If you want to install it yourself, you can:

  • Fill out form here
  • Wait for the mail and download software
cd /zfs/omics/projects/bioinformatics/software

# Download
wget https://services.healthtech.dtu.dk/download/b8447188-64d9-44f6-a4e3-e4bbd41e6904/deeploc-2.0.All.tar.gz

# Decompress
tar -xzvf deeploc-2.0.All.tar.gz

# Setup all required dependencies via a conda environment
mamba create -p /zfs/omics/projects/bioinformatics/software/miniconda3/envs/deeploc_2.0 python=3.6

conda activate deeploc_2.0

cd deeploc2_package/
pip install .

# Test installation 
deeploc2 -h

Usage

Note when using this with slurm

  • Deeploc does not have an option to set the number of CPUs used. Instead it will use all CPUs available on the system
  • Therefore, when running deeplpc with srun or sbatch, ensure that you set the number of CPUs with --cpus-per-task=n with n being the number of CPUs you desire.
conda activate deeploc_2.0

deeploc2 \
  -f 03_data/annotations/Ochro1393_1_4_GeneCatalog.faa \
  -o 03_data/annotations/manual/deeploc \
  -d cpu

conda deactivate

DeepLoc can be run with 4 possible arguments:

  • -f, --fasta. Input in fasta format of the proteins.
  • -o, --output. Output folder name.
  • -m, --model. High-quality (Accurate) model or high-throughput (Fast) model. Default: Fast.
  • -p, --plot. Plot and save attention values for each individual protein.

The output is a tabular file with the following format:

  • 1st column: Protein ID.
  • 2nd column: Predicted localization(s).
  • 3rd column: Predicted sorting signal(s).
  • 4th-13th column: Probability for each of the individual localizations.

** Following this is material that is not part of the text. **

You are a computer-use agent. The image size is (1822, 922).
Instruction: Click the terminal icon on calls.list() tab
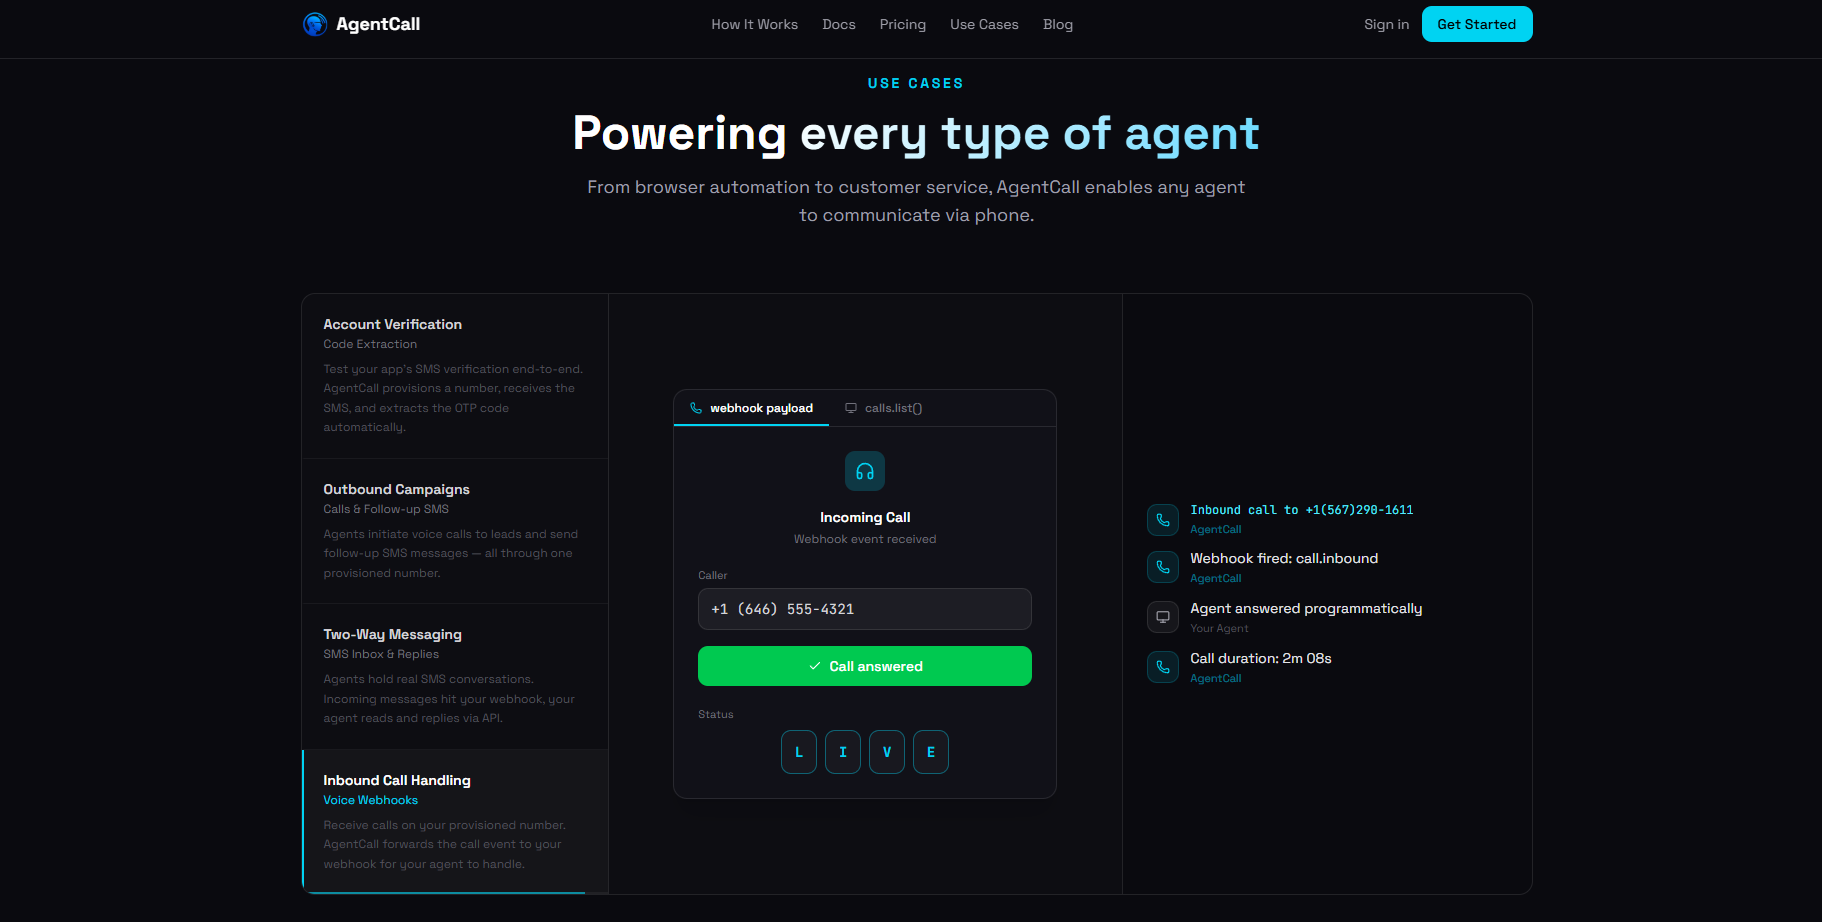tap(851, 408)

If –plot is defined, a plot and a text file with the sorting signal importance for each protein will be generated.

References

Thumuluri, Vineet, José Juan Almagro Armenteros, Alexander Rosenberg Johansen, Henrik Nielsen, and Ole Winther. 2022. “DeepLoc 2.0: Multi-Label Subcellular Localization Prediction Using Protein Language Models.” Nucleic Acids Research 50 (W1): W228–34. https://doi.org/10.1093/nar/gkac278.